It’s officially an international disaster: Traders globally are in a state of panic following news of a virus that broke out a few days ago in the world’s largest nation, China. Coronavirus has so far claimed 26 lives and left more than 800 others in critical condition.
China is a key player as far as commodities trading in concerned, and as it is, foreign investors have been withdrawing their operations following an outbreak of the deadly virus. Travel bans have been put in place, with more precautionary measures expected in the coming days.
While pharmaceutical stocks are reportedly surging, commodities have been taking a hit, thanks to disruptions caused by global fears.
The virus is said to have advanced as far as the United States, claiming lives by the day.
Experts now warn the outbreak in the world’s largest states could threaten demand for essential commodities such as jet fuel, steel, and the recently sealed US-China Phase One trade deal involving several other products.
Investors have been spooked by the virus spread even as the extent of the outbreak remains unknown. The last significant drop in raw materials experienced was in 2003, during the SARS crisis. If the virus curtails China’s growth, agriculture, materials and energy commodity prices could shed off recent gains following successful trade talks with the US.
With another challenge sliding into the markets, commodity prices could stall, yet again.
The escalation of the virus comes at a time when China’s peak travel period is around the corner. The situation is forcing traders to offload potential risks, piling pressure on raw material prices.
Necessary as it may be, the travel bans haven’t been helping the situation as analysts predict a sharp fall in individual commodity prices.

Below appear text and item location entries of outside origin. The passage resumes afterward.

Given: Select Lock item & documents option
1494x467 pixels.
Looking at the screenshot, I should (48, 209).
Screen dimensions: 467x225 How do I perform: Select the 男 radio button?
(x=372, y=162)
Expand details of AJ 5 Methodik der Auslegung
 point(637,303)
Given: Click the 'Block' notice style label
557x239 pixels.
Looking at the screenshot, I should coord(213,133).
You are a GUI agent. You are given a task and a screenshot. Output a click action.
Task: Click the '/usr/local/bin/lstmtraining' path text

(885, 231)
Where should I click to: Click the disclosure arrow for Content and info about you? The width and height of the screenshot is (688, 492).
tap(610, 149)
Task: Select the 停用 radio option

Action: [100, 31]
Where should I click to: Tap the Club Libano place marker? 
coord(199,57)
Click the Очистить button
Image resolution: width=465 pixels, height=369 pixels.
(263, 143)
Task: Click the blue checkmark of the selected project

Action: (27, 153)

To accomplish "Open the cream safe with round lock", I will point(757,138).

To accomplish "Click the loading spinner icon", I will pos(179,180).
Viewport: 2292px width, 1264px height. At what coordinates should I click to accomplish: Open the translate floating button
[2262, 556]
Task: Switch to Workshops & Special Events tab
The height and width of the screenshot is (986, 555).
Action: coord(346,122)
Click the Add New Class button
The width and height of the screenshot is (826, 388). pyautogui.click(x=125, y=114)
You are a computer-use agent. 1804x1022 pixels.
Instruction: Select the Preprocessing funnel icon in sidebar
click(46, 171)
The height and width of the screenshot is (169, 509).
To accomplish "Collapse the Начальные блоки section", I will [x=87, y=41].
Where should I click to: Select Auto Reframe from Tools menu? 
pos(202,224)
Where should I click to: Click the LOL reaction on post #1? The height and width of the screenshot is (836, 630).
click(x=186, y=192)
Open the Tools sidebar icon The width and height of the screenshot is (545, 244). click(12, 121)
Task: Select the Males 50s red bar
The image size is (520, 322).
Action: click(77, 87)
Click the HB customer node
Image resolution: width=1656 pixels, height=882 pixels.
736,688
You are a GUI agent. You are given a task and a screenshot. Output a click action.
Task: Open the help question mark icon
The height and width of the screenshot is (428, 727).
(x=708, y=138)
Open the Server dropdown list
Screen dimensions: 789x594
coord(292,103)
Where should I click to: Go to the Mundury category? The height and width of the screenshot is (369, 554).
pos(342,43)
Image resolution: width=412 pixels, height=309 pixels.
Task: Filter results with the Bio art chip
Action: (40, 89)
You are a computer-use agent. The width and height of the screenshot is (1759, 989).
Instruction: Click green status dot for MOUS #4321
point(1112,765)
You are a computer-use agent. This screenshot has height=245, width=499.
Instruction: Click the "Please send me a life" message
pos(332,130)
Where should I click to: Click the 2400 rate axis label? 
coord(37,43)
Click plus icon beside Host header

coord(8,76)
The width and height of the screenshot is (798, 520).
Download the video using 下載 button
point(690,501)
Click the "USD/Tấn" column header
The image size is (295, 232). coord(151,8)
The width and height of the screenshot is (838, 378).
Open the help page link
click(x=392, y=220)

For instance, travel bans are expected to hurt fuel jet prices and rubber for tyres. On top of that, construction workers who will not be able to resume work after the Lunar New Year holiday may further trigger a dip in steel prices and related raw materials.
In a note, Goldman Sachs analysts warned that if the current crisis reached the SARS levels, it would slash about 260,000 BPD of crude oil demand from the markets.
According to one of the firm’s analysts, Damien Courvalin: “The initial uncertainty on the potential scope of the epidemic could lead to a larger price sell-off than fundamentals suggest. Such a move could, in fact, be exacerbated by both the current large net-long speculative positions in oil and the monitoring challenges created by the Chinese New Year.”